*** Opening Dataset extract ***

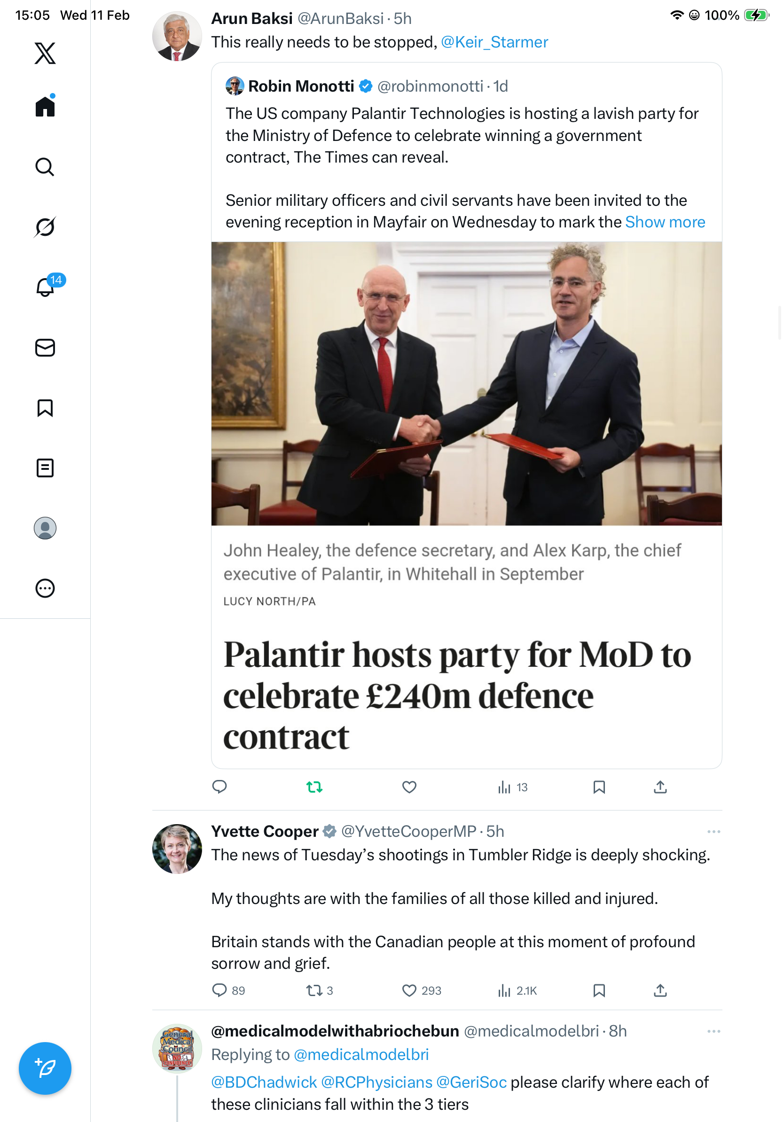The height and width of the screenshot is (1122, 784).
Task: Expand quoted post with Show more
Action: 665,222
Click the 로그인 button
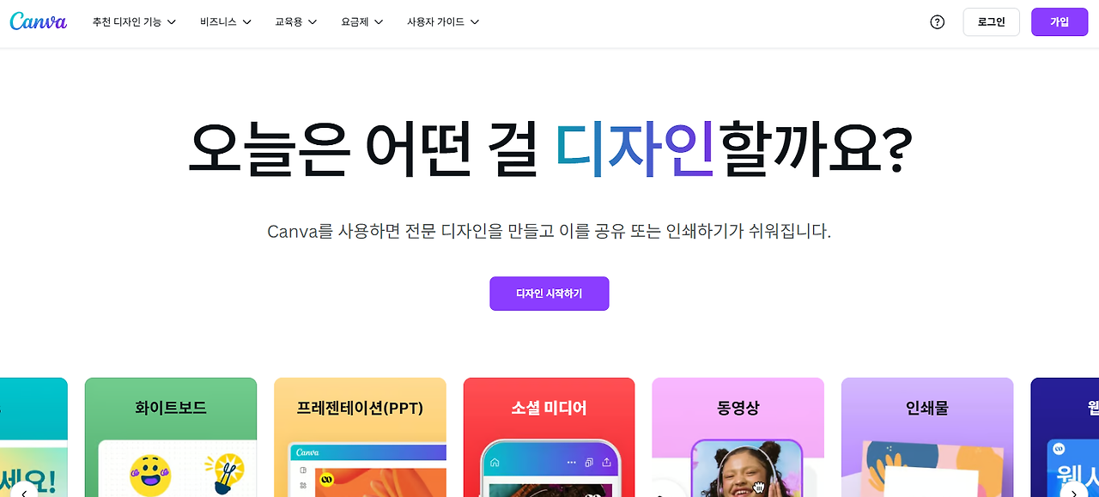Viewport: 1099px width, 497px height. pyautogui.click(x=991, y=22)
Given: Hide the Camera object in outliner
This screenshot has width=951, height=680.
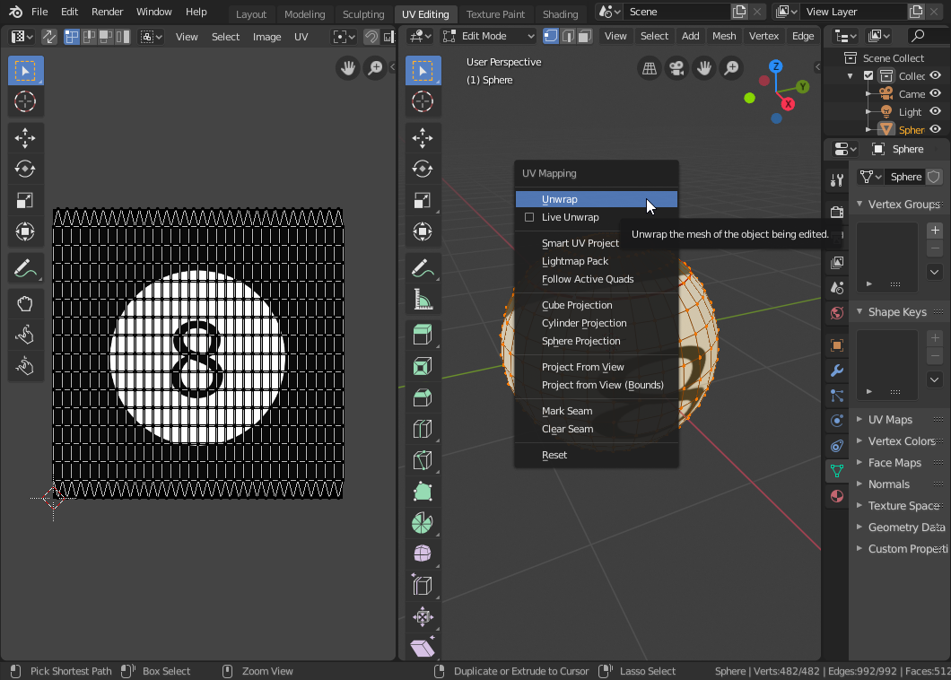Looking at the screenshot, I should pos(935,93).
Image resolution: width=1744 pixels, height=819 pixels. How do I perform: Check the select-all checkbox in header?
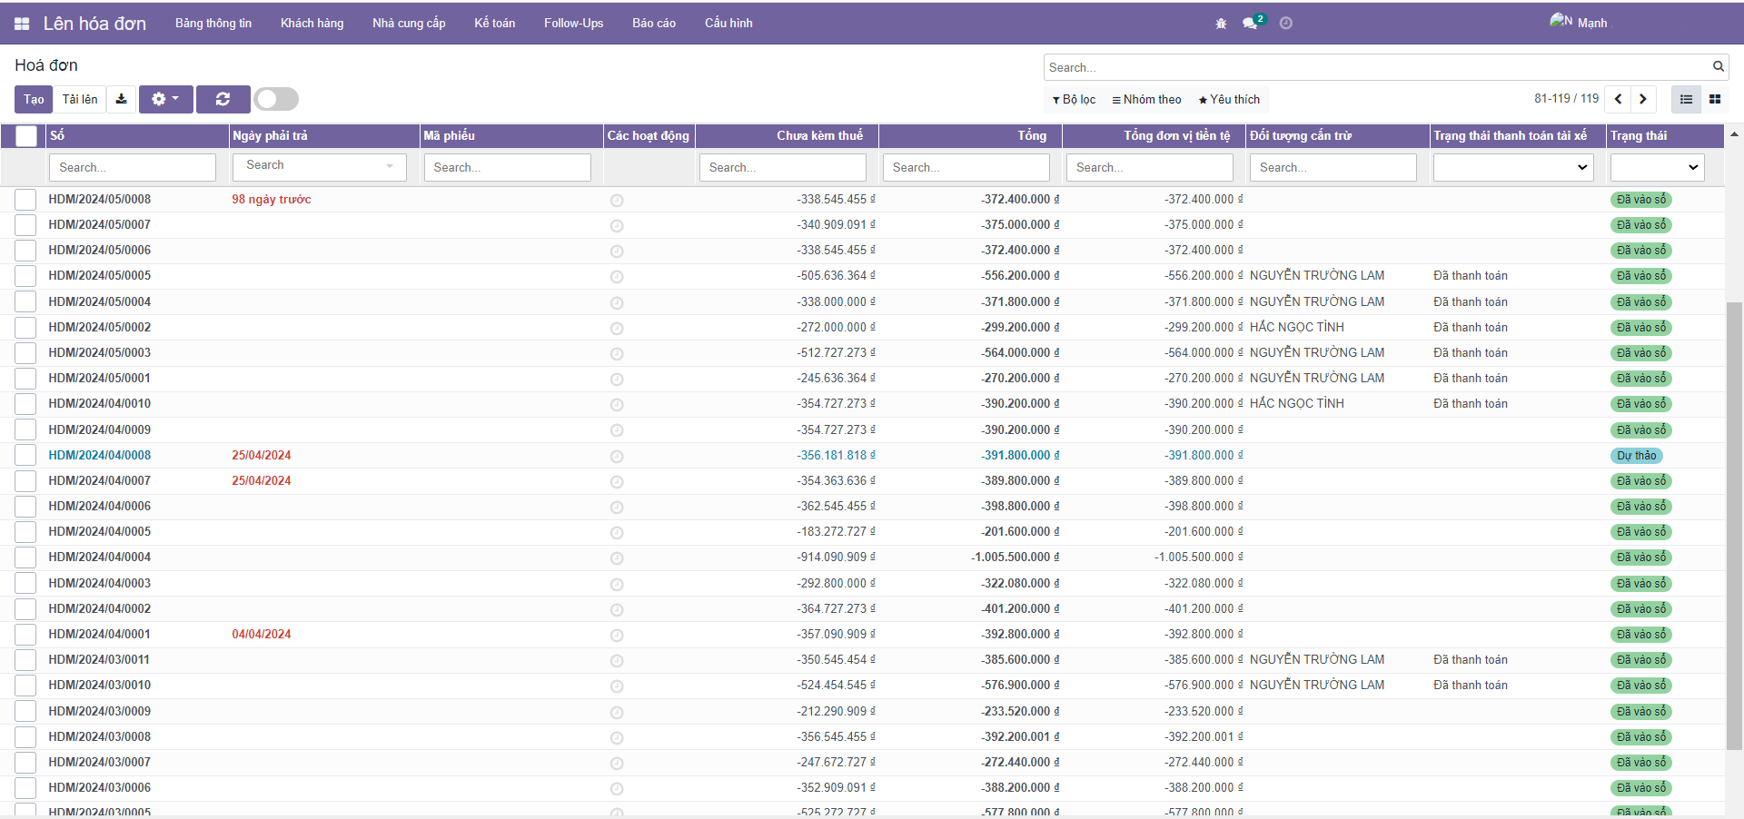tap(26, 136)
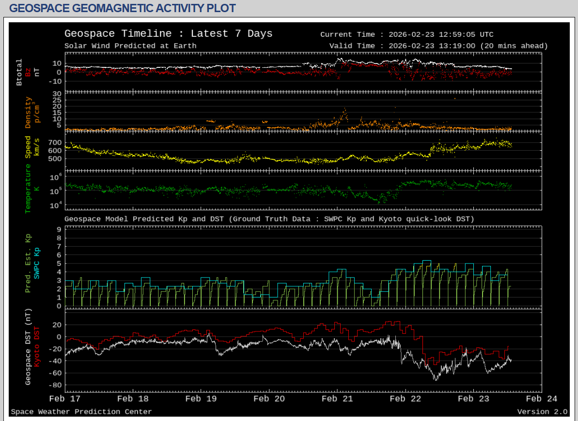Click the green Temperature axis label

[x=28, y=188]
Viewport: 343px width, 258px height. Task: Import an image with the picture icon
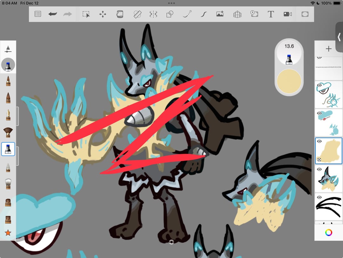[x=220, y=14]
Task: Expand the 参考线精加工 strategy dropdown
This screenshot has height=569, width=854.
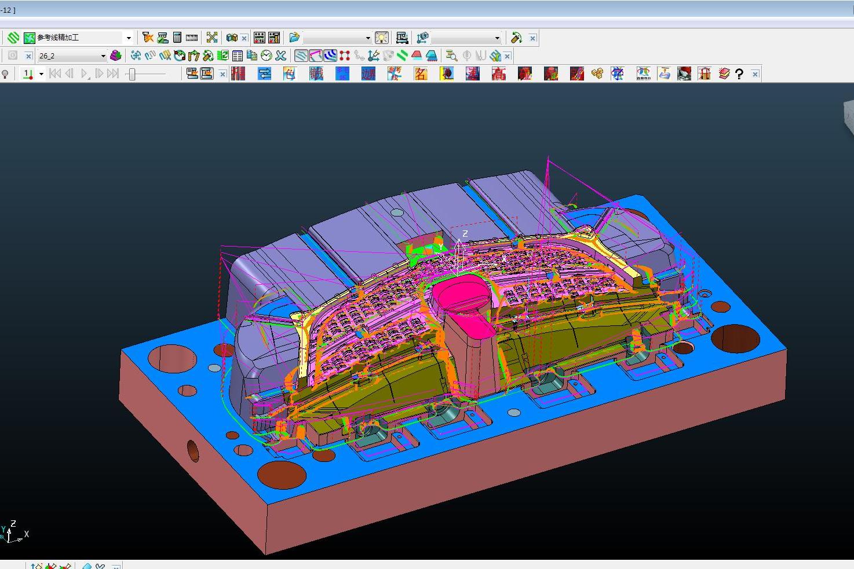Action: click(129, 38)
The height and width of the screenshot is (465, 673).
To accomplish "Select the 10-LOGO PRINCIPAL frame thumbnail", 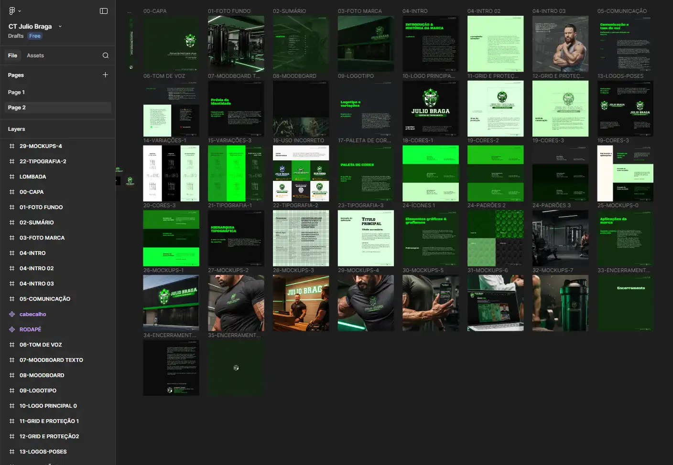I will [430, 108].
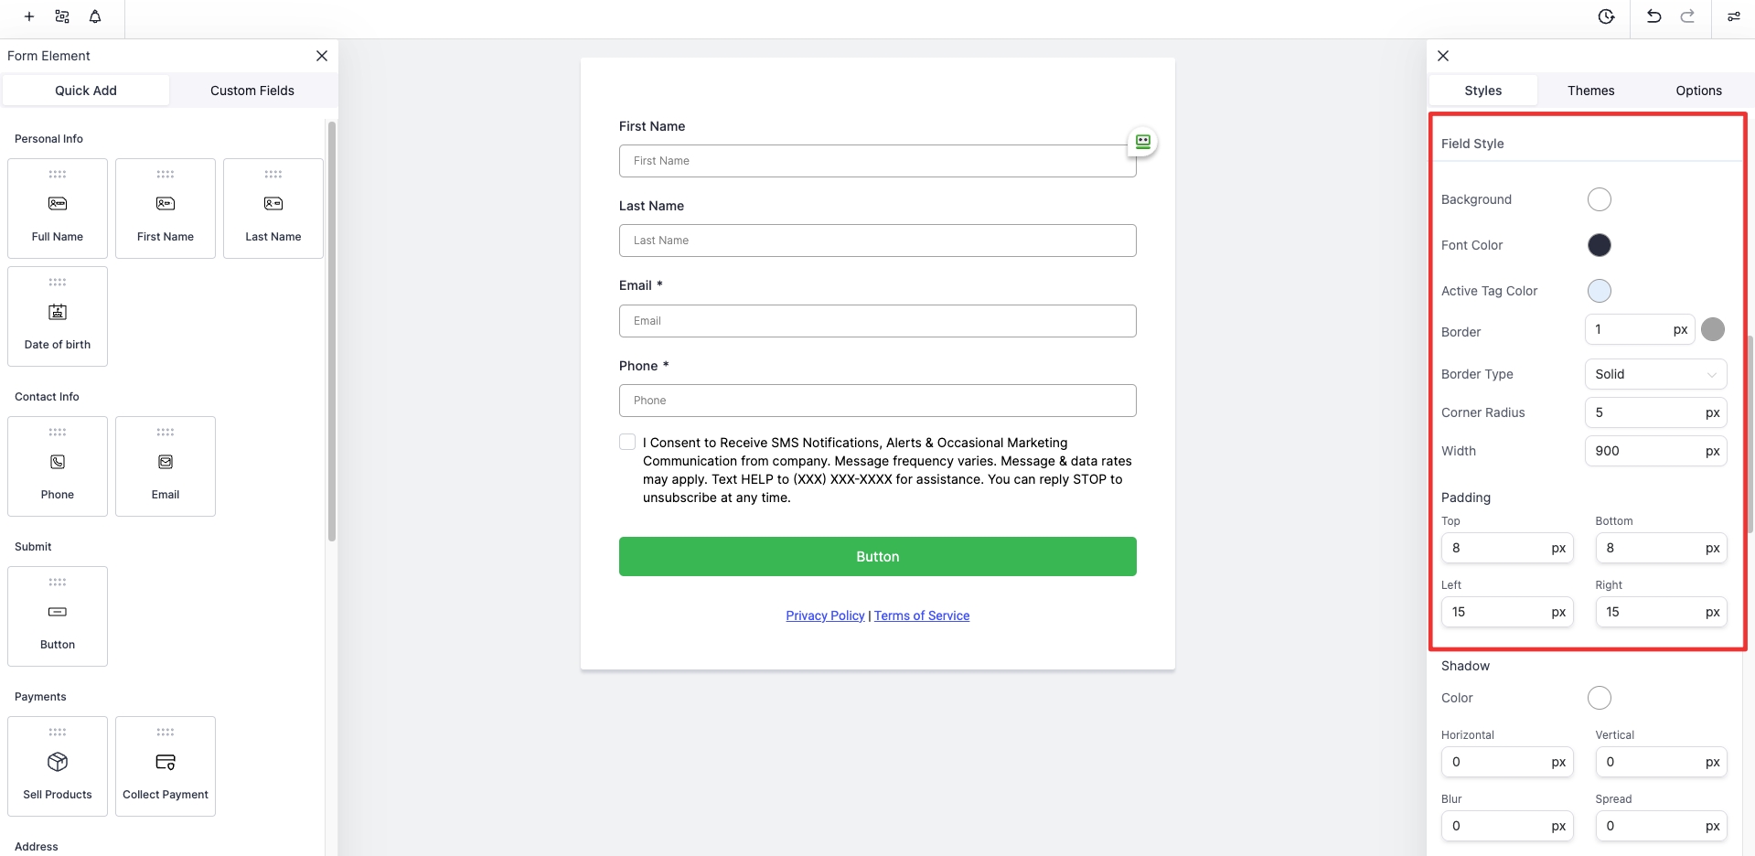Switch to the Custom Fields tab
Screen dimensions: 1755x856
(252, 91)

*** Closing Dataset extract ***

#### The problem:
Each line above from the one containing "Image resolution: width=1744" through the one containing "The height and width of the screenshot is (465, 673)." is to be returned verbatim. Nothing else, and no pictures.

#### Response for this exercise:
Image resolution: width=1744 pixels, height=819 pixels. How do I perform: Check the select-all checkbox in header?
tap(26, 136)
Click the green Temperature axis label

[x=28, y=188]
Viewport: 343px width, 258px height. Task: Import an image with the picture icon
[x=220, y=14]
Task: Expand the 参考线精加工 strategy dropdown
This screenshot has height=569, width=854.
Action: click(129, 38)
The height and width of the screenshot is (465, 673).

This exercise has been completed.